La pieza que da nombre a este volumen trata del Juicio Final. Siempre me ha interesado esa función, ese delicado examen inapelable de todos los destinos humanos y de cada momento de esos destinos. Shaw, en su comedia, prescinde del escénico esplendor de la institución ortodoxa y hasta de la solemnis praeparatio de orden meteorológico-legal que la anunciará. Nada de eclipses de la luna y del sol, nada de aberraciones atmosféricas, nada de las siete redomas de la ira de Dios, nada de espadas y trompetas y tronos. De todo ese copioso attirail de San Juan el Teólogo (que asimismo comprende 7 lámparas, 1 mar de vidrio semejante al cristal, 4 animales con ojos adelante y atrás y 24 ancianos postrados) Shaw apenas retiene unos ángeles. Son ángeles británicos, desde luego, ángeles asistidos de humour. (Ya Soame Jenyns, hacia 1756, pensó con reverencia que parte de la felicidad de los bienaventurados y de los ángeles, derivaría de una percepción exquisita de lo ridículo.) Para Albrecht Ritschl, la ira de Dios no es otra cosa que el olvido de Dios, vale decir la aniquilación anestésica de las almas que definitivamente rechazan la redención; para esta comedia, el Juicio Final es la inmediata desaparición o extinción de todas las personas inútiles. Claro está que una justa definición de la palabra inútil es quizá inalcanzable... (Bernard Shaw, entiendo, ensaya un criterio económico, y vindica las eliminaciones sumarias de la Cheka: "ese cuerpo de amateurs bien intencionados").
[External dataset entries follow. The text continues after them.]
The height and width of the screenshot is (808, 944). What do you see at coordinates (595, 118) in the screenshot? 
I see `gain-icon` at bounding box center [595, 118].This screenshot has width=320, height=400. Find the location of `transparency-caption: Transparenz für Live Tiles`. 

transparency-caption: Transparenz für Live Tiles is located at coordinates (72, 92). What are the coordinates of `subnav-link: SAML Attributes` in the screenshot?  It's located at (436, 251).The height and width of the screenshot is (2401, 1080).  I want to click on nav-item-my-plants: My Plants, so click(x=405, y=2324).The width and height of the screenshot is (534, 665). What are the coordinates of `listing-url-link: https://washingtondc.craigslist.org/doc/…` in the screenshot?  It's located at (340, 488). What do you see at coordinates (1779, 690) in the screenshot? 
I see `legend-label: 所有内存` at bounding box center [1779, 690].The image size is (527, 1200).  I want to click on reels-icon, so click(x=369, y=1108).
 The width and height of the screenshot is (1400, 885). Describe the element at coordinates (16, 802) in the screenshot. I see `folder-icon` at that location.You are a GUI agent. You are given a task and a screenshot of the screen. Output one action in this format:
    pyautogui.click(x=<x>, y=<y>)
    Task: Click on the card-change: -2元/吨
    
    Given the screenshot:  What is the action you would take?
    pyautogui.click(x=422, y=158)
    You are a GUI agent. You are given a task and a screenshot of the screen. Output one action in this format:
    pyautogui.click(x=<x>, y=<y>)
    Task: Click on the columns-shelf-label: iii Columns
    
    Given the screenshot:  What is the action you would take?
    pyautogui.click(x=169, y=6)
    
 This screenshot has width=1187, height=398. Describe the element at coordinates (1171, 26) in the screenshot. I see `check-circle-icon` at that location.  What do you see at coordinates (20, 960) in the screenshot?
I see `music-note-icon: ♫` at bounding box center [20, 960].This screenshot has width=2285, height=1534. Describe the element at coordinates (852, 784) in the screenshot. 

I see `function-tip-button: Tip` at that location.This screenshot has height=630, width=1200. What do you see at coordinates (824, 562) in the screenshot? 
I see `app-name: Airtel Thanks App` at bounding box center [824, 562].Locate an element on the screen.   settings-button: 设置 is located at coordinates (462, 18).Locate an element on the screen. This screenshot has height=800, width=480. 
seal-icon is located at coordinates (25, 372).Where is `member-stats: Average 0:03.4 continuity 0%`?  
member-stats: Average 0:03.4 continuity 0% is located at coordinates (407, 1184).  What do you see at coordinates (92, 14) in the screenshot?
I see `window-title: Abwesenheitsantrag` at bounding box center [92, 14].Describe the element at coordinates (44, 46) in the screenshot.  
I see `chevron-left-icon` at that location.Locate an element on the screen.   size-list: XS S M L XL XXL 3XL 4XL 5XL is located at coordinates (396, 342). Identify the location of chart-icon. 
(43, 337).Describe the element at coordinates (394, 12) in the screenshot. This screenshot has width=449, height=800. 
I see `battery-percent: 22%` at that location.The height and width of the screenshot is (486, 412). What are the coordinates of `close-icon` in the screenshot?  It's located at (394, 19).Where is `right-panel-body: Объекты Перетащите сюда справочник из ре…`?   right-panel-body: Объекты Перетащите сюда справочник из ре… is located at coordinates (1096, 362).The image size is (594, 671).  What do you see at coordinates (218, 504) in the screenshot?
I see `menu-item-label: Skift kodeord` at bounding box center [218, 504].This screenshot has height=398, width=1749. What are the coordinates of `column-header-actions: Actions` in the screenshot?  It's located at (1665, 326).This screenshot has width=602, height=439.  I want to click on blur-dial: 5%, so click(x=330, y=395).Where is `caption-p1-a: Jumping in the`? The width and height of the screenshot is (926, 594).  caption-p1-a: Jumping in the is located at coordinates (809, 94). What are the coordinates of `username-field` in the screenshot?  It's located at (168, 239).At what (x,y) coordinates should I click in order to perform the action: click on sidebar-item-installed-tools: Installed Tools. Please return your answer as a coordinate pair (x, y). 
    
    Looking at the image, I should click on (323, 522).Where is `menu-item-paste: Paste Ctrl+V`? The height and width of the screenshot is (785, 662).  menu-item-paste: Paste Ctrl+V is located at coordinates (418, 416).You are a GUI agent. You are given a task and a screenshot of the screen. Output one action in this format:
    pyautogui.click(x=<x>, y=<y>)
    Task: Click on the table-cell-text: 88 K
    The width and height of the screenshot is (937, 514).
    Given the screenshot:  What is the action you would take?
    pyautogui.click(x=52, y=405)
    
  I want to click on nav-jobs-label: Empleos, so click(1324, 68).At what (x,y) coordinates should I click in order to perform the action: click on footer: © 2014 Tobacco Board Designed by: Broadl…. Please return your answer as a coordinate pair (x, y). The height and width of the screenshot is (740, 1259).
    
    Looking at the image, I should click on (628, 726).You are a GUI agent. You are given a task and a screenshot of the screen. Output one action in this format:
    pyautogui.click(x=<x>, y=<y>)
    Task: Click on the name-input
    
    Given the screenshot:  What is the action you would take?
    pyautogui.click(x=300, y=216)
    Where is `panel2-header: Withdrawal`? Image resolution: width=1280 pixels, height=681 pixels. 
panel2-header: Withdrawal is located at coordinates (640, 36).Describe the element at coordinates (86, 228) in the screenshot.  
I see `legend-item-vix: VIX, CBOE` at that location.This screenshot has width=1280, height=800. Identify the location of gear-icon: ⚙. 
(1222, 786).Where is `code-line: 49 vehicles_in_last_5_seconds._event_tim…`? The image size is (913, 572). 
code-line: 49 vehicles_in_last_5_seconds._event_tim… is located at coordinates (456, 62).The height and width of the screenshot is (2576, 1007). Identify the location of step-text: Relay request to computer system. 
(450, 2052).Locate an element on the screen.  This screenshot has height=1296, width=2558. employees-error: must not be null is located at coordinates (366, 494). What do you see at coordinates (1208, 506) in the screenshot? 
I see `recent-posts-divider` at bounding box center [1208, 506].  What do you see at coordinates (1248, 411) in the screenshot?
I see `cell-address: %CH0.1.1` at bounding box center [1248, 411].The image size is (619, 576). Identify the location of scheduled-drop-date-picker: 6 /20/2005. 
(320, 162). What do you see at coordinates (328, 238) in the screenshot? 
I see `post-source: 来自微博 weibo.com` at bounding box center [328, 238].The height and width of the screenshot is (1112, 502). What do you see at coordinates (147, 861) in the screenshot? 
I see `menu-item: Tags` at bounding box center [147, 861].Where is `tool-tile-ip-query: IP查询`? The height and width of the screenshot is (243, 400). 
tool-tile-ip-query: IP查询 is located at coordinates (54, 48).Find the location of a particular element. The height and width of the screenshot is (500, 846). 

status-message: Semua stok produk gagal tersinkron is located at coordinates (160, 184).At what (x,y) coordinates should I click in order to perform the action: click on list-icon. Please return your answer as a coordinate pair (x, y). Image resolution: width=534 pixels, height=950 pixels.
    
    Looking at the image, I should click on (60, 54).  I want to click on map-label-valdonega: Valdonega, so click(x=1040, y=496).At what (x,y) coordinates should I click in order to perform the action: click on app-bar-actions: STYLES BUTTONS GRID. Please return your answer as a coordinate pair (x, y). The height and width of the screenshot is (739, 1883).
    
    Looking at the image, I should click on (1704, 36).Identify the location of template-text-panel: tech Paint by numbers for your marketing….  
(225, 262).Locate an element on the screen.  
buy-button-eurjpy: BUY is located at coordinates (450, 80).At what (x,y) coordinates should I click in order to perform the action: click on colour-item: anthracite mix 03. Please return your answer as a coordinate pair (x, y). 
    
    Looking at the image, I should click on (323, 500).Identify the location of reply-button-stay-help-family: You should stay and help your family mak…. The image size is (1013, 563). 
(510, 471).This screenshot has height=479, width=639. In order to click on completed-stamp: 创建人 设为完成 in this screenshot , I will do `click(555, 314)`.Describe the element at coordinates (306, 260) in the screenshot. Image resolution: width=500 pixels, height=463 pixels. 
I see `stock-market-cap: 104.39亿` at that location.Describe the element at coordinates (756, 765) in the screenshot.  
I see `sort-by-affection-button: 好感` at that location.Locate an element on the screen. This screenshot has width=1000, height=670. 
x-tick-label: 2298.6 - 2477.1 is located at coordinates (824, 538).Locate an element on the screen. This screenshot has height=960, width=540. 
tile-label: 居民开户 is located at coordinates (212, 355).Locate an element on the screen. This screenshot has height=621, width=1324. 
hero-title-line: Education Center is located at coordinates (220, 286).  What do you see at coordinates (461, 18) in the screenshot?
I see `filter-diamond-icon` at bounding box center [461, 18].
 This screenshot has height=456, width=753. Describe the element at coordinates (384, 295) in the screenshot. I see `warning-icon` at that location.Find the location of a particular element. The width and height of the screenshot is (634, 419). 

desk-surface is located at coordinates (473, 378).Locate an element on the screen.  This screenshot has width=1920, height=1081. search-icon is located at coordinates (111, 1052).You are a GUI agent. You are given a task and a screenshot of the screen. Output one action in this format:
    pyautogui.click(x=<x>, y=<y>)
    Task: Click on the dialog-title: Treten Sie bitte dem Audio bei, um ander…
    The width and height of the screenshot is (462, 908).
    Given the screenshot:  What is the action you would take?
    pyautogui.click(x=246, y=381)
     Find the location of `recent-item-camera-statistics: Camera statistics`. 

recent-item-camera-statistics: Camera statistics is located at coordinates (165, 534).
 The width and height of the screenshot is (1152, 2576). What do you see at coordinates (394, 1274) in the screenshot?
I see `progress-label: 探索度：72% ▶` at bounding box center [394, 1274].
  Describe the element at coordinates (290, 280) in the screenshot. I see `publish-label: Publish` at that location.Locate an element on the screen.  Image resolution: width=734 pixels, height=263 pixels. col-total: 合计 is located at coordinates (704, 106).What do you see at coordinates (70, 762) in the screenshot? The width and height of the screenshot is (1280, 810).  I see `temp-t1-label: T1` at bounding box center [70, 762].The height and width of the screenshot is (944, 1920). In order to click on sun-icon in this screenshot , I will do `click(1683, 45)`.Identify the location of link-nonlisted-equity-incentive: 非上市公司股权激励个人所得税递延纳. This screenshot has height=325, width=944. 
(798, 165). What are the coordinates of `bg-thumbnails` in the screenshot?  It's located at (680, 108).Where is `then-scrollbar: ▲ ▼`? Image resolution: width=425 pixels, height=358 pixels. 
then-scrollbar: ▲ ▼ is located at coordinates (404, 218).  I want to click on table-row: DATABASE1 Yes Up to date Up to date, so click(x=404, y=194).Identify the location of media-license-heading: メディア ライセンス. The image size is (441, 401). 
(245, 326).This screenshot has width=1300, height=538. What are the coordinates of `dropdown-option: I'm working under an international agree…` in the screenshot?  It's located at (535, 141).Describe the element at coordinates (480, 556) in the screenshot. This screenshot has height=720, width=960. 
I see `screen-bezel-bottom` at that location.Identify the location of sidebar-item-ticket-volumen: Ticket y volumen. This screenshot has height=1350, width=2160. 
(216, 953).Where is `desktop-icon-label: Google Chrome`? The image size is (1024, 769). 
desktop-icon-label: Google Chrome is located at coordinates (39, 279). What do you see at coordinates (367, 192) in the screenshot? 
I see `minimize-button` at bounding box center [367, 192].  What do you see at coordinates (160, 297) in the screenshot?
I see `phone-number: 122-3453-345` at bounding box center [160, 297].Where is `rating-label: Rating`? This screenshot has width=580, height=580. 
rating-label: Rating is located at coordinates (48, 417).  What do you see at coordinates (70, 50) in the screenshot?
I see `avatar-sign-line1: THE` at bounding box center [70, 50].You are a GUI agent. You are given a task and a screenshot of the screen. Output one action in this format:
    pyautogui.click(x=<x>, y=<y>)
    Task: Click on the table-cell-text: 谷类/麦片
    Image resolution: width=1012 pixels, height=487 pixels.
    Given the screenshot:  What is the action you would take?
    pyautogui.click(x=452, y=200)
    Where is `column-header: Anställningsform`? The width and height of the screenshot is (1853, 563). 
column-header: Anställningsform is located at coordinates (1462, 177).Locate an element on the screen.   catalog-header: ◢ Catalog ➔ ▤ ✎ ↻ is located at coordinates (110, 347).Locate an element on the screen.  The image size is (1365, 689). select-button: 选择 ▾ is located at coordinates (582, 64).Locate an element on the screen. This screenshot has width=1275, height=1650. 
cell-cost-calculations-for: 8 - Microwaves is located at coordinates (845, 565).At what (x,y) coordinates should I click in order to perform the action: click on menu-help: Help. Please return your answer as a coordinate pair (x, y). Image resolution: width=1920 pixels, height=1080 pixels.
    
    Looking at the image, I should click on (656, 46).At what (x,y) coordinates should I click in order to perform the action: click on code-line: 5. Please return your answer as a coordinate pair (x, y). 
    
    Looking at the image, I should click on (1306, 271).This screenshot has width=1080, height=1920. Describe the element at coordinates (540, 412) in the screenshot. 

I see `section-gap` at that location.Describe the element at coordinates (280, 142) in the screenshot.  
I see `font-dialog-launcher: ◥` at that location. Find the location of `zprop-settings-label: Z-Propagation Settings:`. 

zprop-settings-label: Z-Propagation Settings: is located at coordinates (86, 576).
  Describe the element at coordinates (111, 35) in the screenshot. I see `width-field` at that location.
No hay quien no reconozca el ingenio de Shaw, la lucidez resplandeciente de Shaw. Otro rasgo habitual —algo menos público al parecer, ya que la crítica se abstiene de señalarlo— es la sentencia heroica, la suficiente y breve definición de un alma varonil. Es común indicar la afinidad de Shaw con Swift y con Voltaire; yo lo creo no menos consanguíneo de hombres como Lutero, como Quevedo, como Lawrence de Arabia. De hombres que no sólo han interrogado las posibilidades retóricas de la burla, sino también las del valeroso estoicismo. De hombres austeros cuya profesión de esa fe mueve mi corazón más que una trompeta, como famosamente dijo Sir Philip Sidney de una antigua balada. Shaw mismo ha declarado su afinidad con Bunyan, con Blake, con Hogarth, con Turner, con Goethe, con Shelley, con Schopenhauer, con Wagner, con Ibsen, con Tolstoi, con Morris y con Nietzsche. Yo no eliminaría de ese generoso catálogo los nombres de Nietzsche y de Bunyan.

Las comedias que forman el volumen Demasiado cierto para ser bueno son irreales de un modo lánguido; éstas lo son con buena premeditación y fervor.

Sur, Buenos Aires, Año VI, N° 24, septiembre de 1936.